CorpGov Recommendations Below – Votes Against Board Position in Bold

#

PROPOSAL TEXT

CorpGov

CBIS

AFSCME

TRILLIUM

1.1

Elect Director Marc L. Andreessen

Withhold

Withhold

For

Withhold

1.2

Elect Director Erskine B. Bowles

Withhold

Withhold

For

Withhold

1.3

Elect Director Susan D. Desmond-Hellmann

Withhold

Withhold

For

Withhold

1.4

Elect Director Donald E. Graham

Withhold

Withhold

For

Withhold

1.5

Elect Director Reed Hastings

Withhold

Withhold

For

Withhold

1.6

Elect Director Sheryl K. Sandberg

Withhold

Withhold

Withhold

Withhold

1.7

Elect Director Peter A. Thiel

Withhold

Withhold

For

Withhold

1.8

Elect Director Mark Zuckerberg

Withhold

Withhold

Withhold

Withhold

2

Ratify Auditors

Against

Against

For

For

3

Approve Recapitalization Plan for all Stock to Have One-vote per Share

For

For

For

For

4

Report on Lobbying Payments and Policy

For

For

For

For

5

Screen Political Contributions for Consistency with Corporate Values

For

For

Against

For

6

Assess Privacy and Advertizing Policy Relating to Childhood Obesity

For

For

For

For

7

Report on Sustainability

For

For

For

For

Mark your Calendar

In order for a stockholder proposal or nomination for director to be considered for inclusion in our proxy statement and form of proxy relating to our annual meeting of stockholders to be held in 2015, the proposal or nomination must be received by us at our principal executive offices no later than December 1, 2014. Stockholders wishing to bring a proposal or nominate a director before the annual meeting to be held in 2015 (but not include it in our proxy materials) must provide written notice of such proposal to our Secretary at our principal executive offices between January 22, 2015 and February 21, 2015 and comply with the other provisions of our amended and restated bylaws.

Issues for Future Proposals

 Looking at SharkRepellent.net: 
  • Annually elected directors (default Delaware state statute). However, when the outstanding shares of Class B common stock represents less than 50% of the combined voting power of common stock, the board shall be classified with staggered terms.
  • Plurality vote standard to elect directors with no resignation policy.
  • Action can be taken without a meeting by written consent. However, when the outstanding shares of Class B common stock represents less than 50% of the combined voting power of common stock, no action can be taken without a meeting by written consent.
  • Shareholders cannot call special meetings.
  • Simple majority vote requirement to amend certain charter and all bylaws provisions.
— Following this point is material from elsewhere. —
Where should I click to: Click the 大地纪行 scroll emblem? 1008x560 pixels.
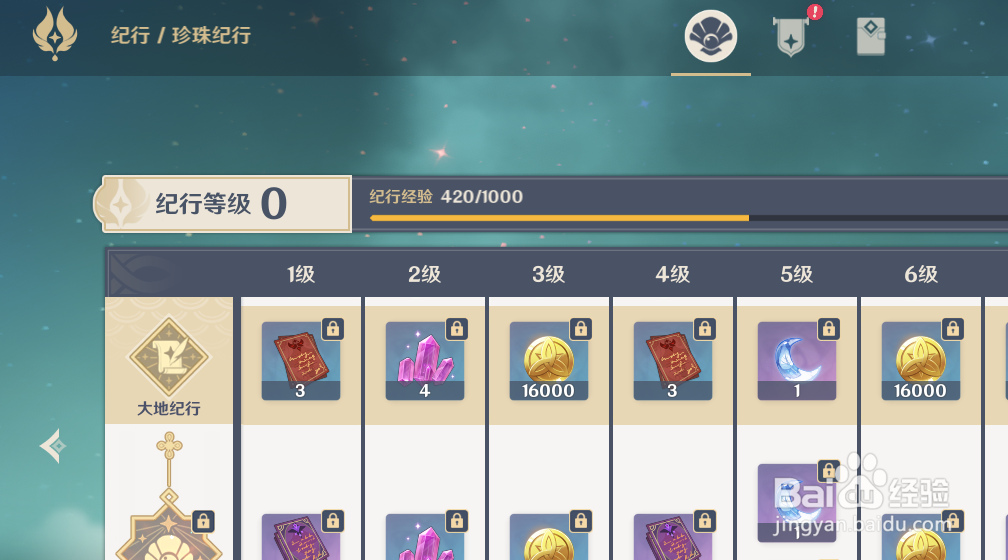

However, when the outstanding shares of Class B common stock represents less than 50% of the combined voting power of common stock, then supermajority vote (66.67%) of shareholders is required to amend certain charter and all bylaw provisions.
From Yahoo! FinanceFacebook, Inc.’s ISS Governance QuickScore as of May 1, 2014 is 10. The pillar scores are Audit: 1; Board: 9; Shareholder Rights: 9; Compensation: 10.  Brought to you by Institutional Shareholder Services (ISS). Scores range from “1” (low governance risk) to “10” (higher governance risk). Each of the pillar scores for Audit, Board, Shareholder Rights and Compensation, are based on specific company disclosures.

Warnings

Be sure to vote each item on the proxy. Any items left blank are voted in favor of management’s recommendations. (See Broken Windows & Proxy Vote Rigging – Both Invite More Serious Crime).I generally vote against pay packages where NEOs were paid above median in the previous year but make exceptions if warranted. According to Bebchuk, Lucian A. and Grinstein, Yaniv (The Growth of Executive Pay), aggregate compensation by public companies to NEOs increased from 5 percent of earnings in 1993-1995 to about 10 percent in 2001-2003.
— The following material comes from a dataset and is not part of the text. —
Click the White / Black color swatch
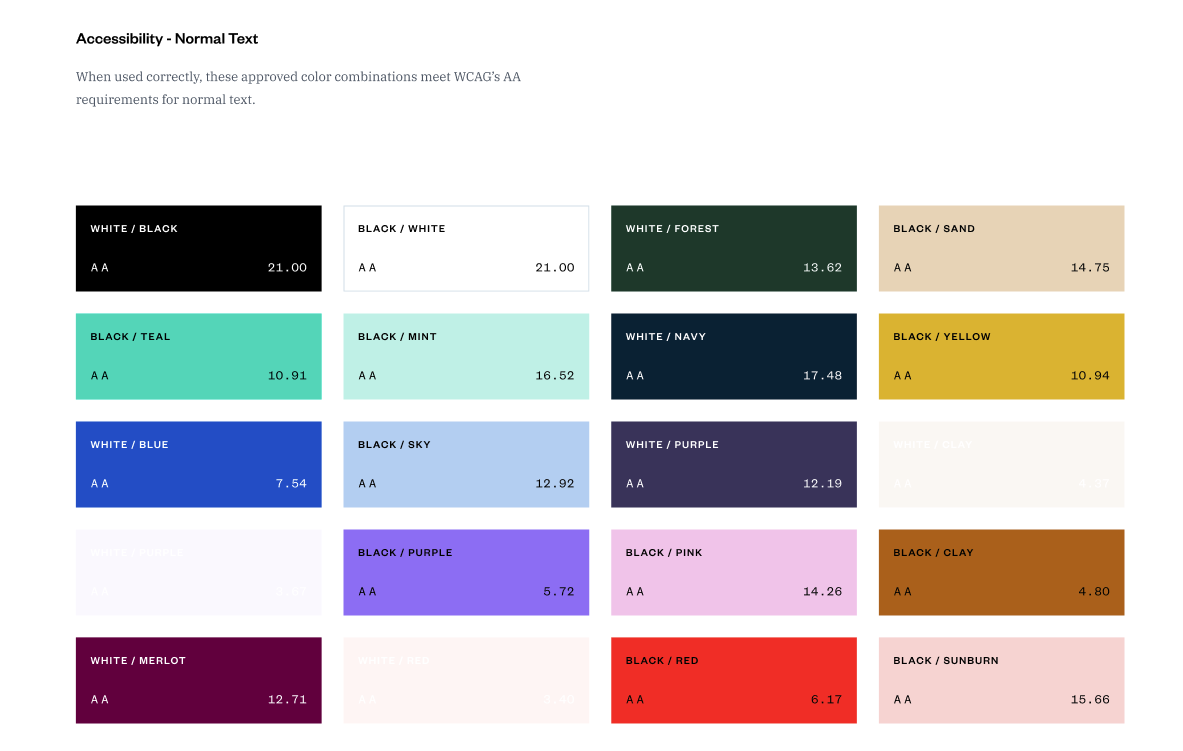Screen dimensions: 1183x751 click(198, 248)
Few firms admit to having average executives. They generally set compensation at above average for their “peer group,” which is often chosen aspirationally. While the “Lake Woebegone effect” may be nice in fictional towns, “where all the children are above average,” it doesn’t work well for society to have all CEOs considered above average, with their collective pay spiraling out of control. We need to slow the pace of money going to the 1% if our economy is not to become third world. The rationale for peer group benchmarking is a mythological market for CEOs.